Deponering Kasus HRS, Wujud Kesetimbangan Hukum Bagi Pelanggaran Presiden Jokowi



Ahad, 28 Februari 2021

Faktakini.info

*DEPONERING KASUS HABIB RIZIEQ SYIHAB, WUJUD KESETIMBANGAN HUKUM BAGI PELANGGARAN PRESIDEN JOKOWI*

_[Catatan Hukum Urgensi Deponering HRS Atas Kasus  Pelanggaran Protokol Kesehatan Oleh Presiden Jokowi]_

Oleh : *Ahmad Khozinudin,  S.H.*

Advokat, Aktivis Pejuang Khilafah

Pada beberapa hari yang lalu, Penulis sempat menulis wacana pengesampingan (Deponering) kasus Habib Rizieq Shihab (HRS) dan sejumlah petinggi FPI, dengan alasan adanya ketidakadilan hukum ditengah masyarakat. Alasan utama deponering adalah karena kasus HRS sarat dengan Kriminalisasi dan Diskriminasi. Tentu saja, hal ini mencederai rasa keadilan ditengah masyarakat.

Saat ini, kebijakan Deponering terhadap kasus HRS dan sejumlah petinggi FPI menemukan momentum dan relevansinya. Pelanggaran Protokol Kesehatan yang dilakukan Presiden di NTT, dimana videonya beredar luas, sulit untuk tidak diakui sebagai sebuah pelanggaran. Tindakan tersebut juga merupakan pertunjukan kolosal tentang rusaknya etika pejabat publik, yang melakukan tindakan tak sejalan dengan kata.

Sebenarnya, pelanggaran protokol kesehatan yang dilakukan Presiden tak harus berujung proses hukum. Pihak istana, juga tak perlu mencari dalih pembenar untuk melegalisasi kekeliruan Presiden.

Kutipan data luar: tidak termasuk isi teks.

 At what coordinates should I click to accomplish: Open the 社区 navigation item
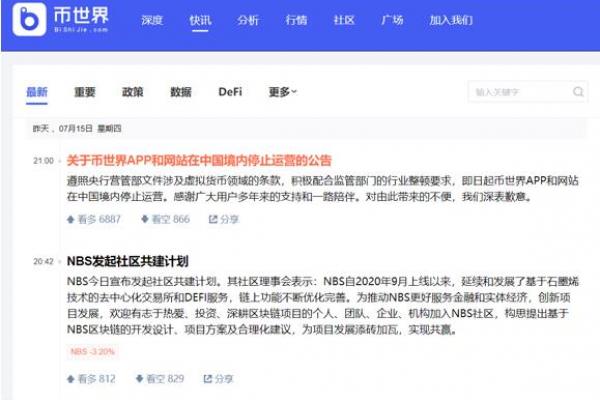point(344,20)
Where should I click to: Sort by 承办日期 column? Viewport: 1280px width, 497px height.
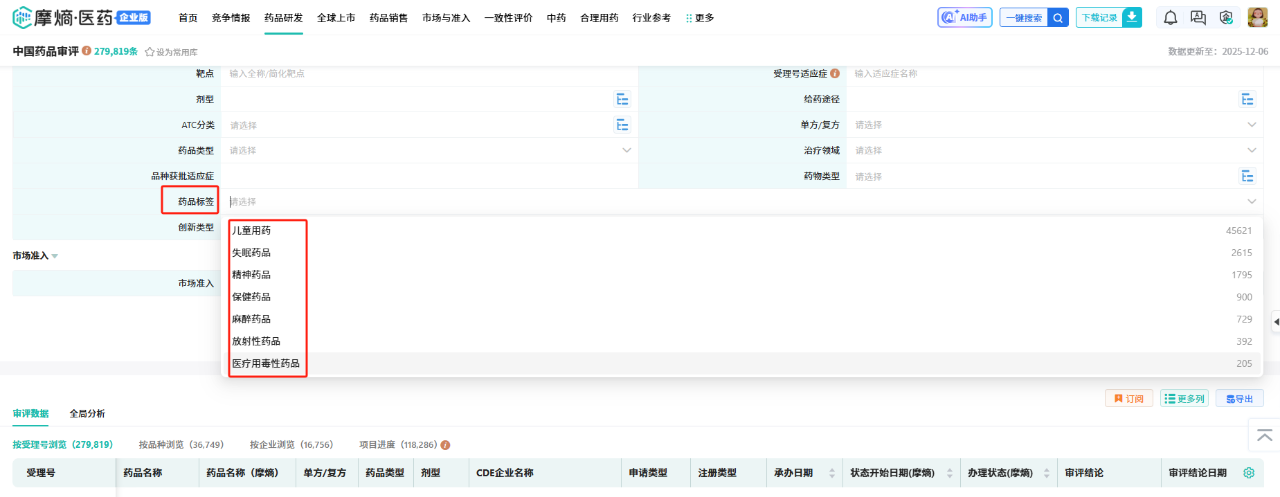coord(832,473)
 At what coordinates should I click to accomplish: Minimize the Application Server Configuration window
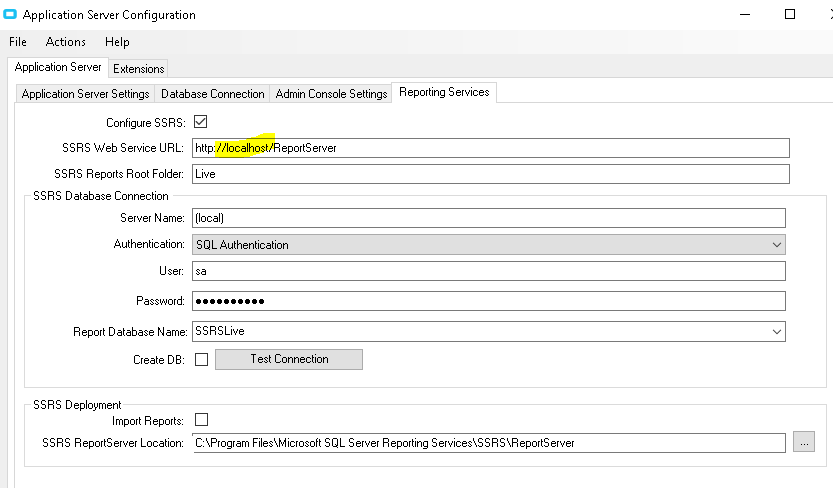[745, 14]
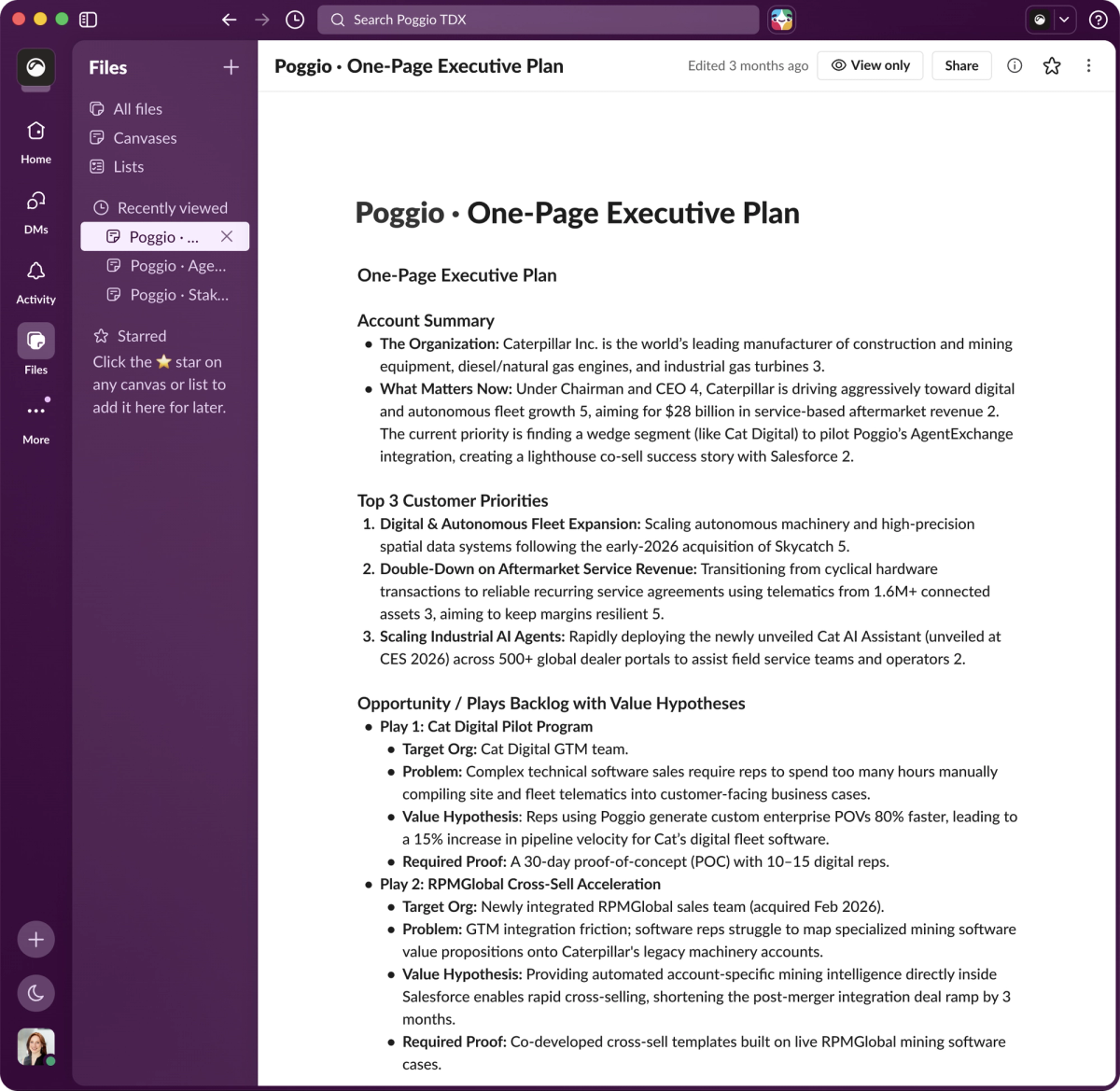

Presiden, cukup menyampaikan permintaan maaf kepada publik. Presiden, bisa menyampaikan pandangannya langsung mengenai kejadian tersebut, yang dialami langsung oleh Presiden, bukan diwakili pejabat istana yang sibuk membuat tafsir kejadian untuk melegitimasi kesalahan.

Namun, tentu saja permintaan maaf Presiden harus memiliki nilai kesetimbangan hukum. Yakni, Presiden sudah meminta maaf dan hukum tak perlu ditegakkan. Restoratif justice, menjadi jalan keluarnya.

Sejalan dengan itu, HRS dan petinggi FPI yang telah meminta maaf atas kerumunan yang terjadi di Petamburan juga tak perlu dilanjutkan dengan proses hukum. Apalagi, untuk itu HRS telah membayar denda. Cukup dengan mengedepankan asas restoratif justice, sebagaimana disebut dalam Surat Edaran Kapolri terbaru, HRS dan petinggi FPI dapat segera dibebaskan.

Hanya saja, karena HRS dan petinggi FPI berkasnya telah P-21 dan menjadi wewenang Jaksa, maka Polri sudah tak memiliki wewenang menerbitkan SP3. Karena itu, wacana Jaksa Agung menggunakan kewenangannya untuk mendeponering kasus menjadi urgen ditindaklanjuti.

Mengingat, jika kasus pelanggaran hukum oleh Presiden Jokowi tidak ditindak, sementara kasus yang sama yang menimpa HRS dilanjutkan, tentulah hal ini akan menjadikan publik gaduh. Ada ketidakadilan hukum yang dirasakan masyarakat, dan hal ini kontraproduktif dengan statement pemerintah yang selama ini berjanji akan menindak setiap pelanggaran protokol kesehatan tanpa pandang bulu.

Ini bukan hanya soal kasus Presiden Jokowi dan HRS. Namun, satu kasus yang berpotensi membuat bangsa terbelah, dan tak ada lagi wibawa pemerintah dalam isu penegakan hukum. Kepercayaan publik akan luntur, narasi penegakan hukum yang adil dan tidak pandang bulu, akan dipahami publik sebagai ujaran palsu dan menipu.

Penulis kira bangsa ini masih memiliki kesempatan, untuk kembali menenun kain kebangsaan yang banyak terkoyak oleh ketidakadilan hukum. Deponering terhadap HRS, setidaknya mampu menambal sedikit bagian kain tenun kebangsaan yang terkoyak parah, dan terus berusaha menambal bagian terkoyak lainnya dengan sejumlah langkah perbaikan.

Semua berpulang kepada Presiden Jokowi. Apakah akan mengambil pilihan menjadi Presiden yang memiliki legacy menyatukan, mendamaikan, dan menenteramkan. Atau, sudah siap dikenang dan mendapatkan legacy sebagai Presiden yang riuh dan selalu bikin gaduh. [].